Publishing academic papers with LaTeX / pdfTeX often requires working with PDFs. During grad school at the University of Waterloo, I published mainly in the IEEE Geoscience and Remote Sensing journals, which accepted PDF format submissions with LaTeX source files. On this page I will document some tips and tricks I learned as I handled (or, on some days, physically dueled with) PDF files. This will hopefully save you some headaches.
Be sure to check out the other parts of my PDF manipulation tips:
Part 1 of this document focuses on things you can do with GhostScript. Part 2 focuses on things you can do with other programs like Pdftk.
For these tips, you will need to install at least GPL GhostScript, an open source software package that can manipulate PostScript and PDF files. Once installed, add the bin directory of the Ghostscript installation to your system path. The examples I give below are for the Windows version of Ghostscript, gswin32c.exe, for other systems you replace it with gs.
If you use GhostScript as described here to process a PDF which has images with alpha channels (transparency), the images may not show up in the resulting PDF (there seems to be an error in the image). If these are PDF files you created yourself with pdfTeX, then most likely the original images that you included with the \includegraphics
command had alpha channels. Just remove the alpha channels from the original images and recreate the PDF with pdfTeX before using GhostScript.

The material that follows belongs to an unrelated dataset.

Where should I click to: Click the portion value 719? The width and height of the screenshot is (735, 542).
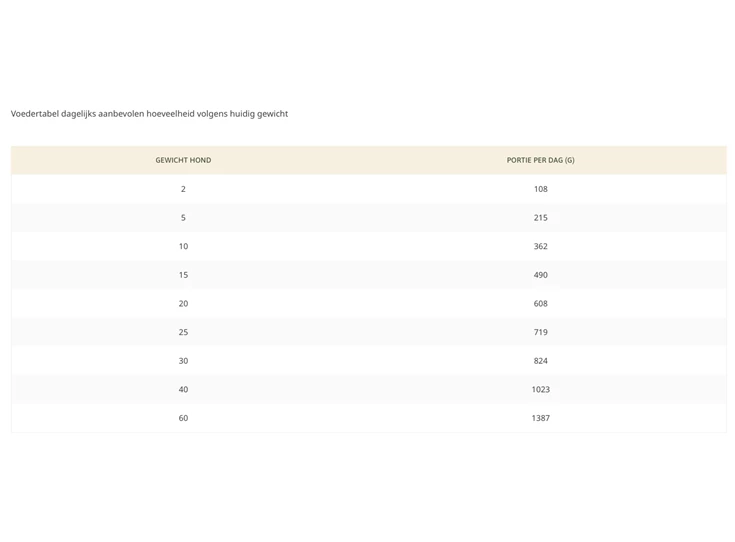pos(540,332)
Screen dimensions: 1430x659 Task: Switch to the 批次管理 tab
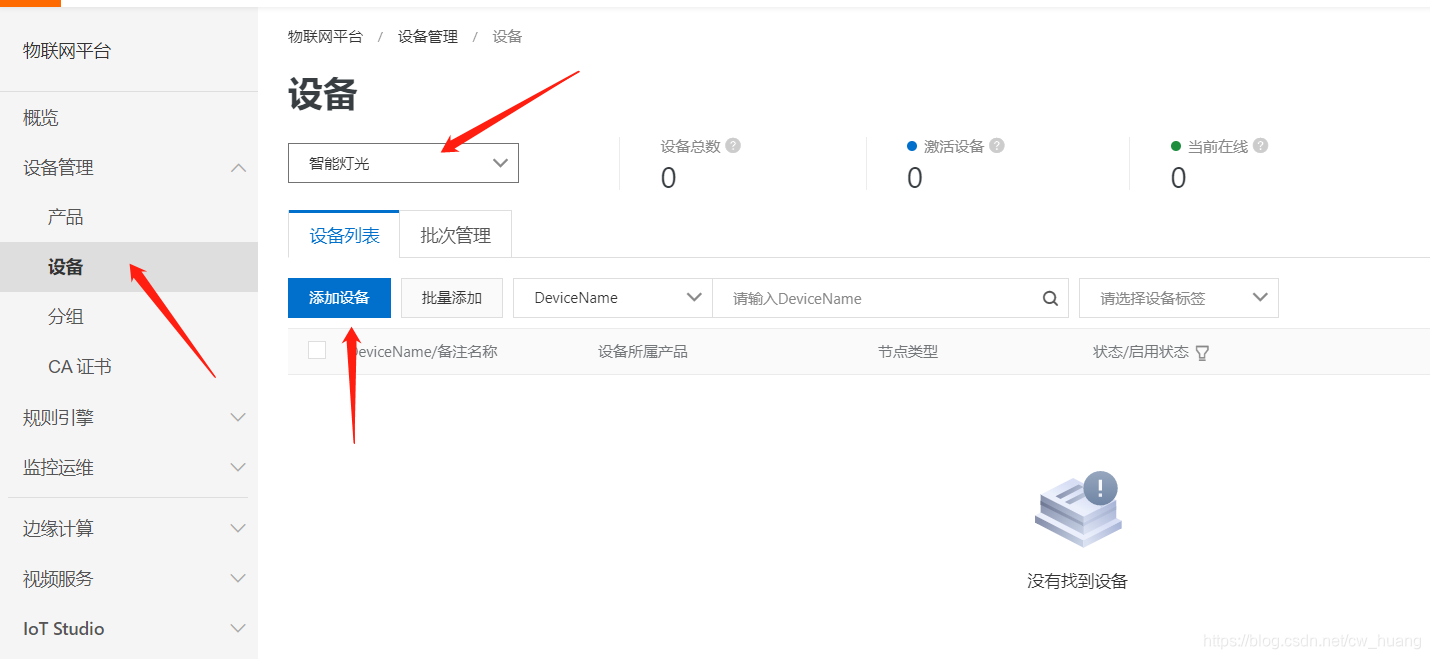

Oftentimes the PDF of your manuscript produced straight from pdfTeX is very large. This is especially the case when you are preparing for submission to a journal, which will require that color graphics be a certain dots per inch (dpi). IEEE Geoscience and Remote Sensing journals, for example, require color images to be 400 dpi and grayscale graphics be 300 dpi. This means that for a color graphic that you want to be 3 inches square, the image has to be 1200 pixels x 1200 pixels in size. If you have a lot of images, which is often the case in image processing research, then the PDF file can be quite large. This is fine for final submission to the journal, but what if you needed to distribute a draft to your co-authors, or wanted to put an online version on your website (e.g. my Research page) without straining your bandwidth?
Fortunately Ghostscript offers an easy way to recompress a PDF. This will use lossy compression (unless you tell it otherwise) and image resampling to a smaller dpi so the image quality will suffer but it will be much smaller. Just run the following command:
gswin32c.exe -sDEVICE=pdfwrite -dMaxSubsetPct=100 -dPDFSETTINGS=/ebook -sOutputFile="outfile.pdf" -dNOPAUSE -dBATCH "infile.pdf"
The above will compress “infile.pdf” to “outfile.pdf”, compressing using the /ebook preset. You can specify several different presets for dPDFSETTINGS, which affects the dpi to which the images are resampled:
Preset | dpi |
---|---|
/screen | 72 dpi |
/ebook | 150 dpi |
/printer | 300 dpi |
/prepress | 300 dpi |
/default | Default dpi setting |
For the purposes of compressing a PDF made by pdfTeX, use /screen or /ebook. I like /ebook because it is higher quality but still smaller than the original file. The /prepress and /printer presets keep images at fairly high resolution (300 dpi), which is not what you want for making a file smaller. I am unsure of what the difference is between /printer and /prepress. I also do not know how to specify an arbitrary dpi setting. I will post it here when I find out.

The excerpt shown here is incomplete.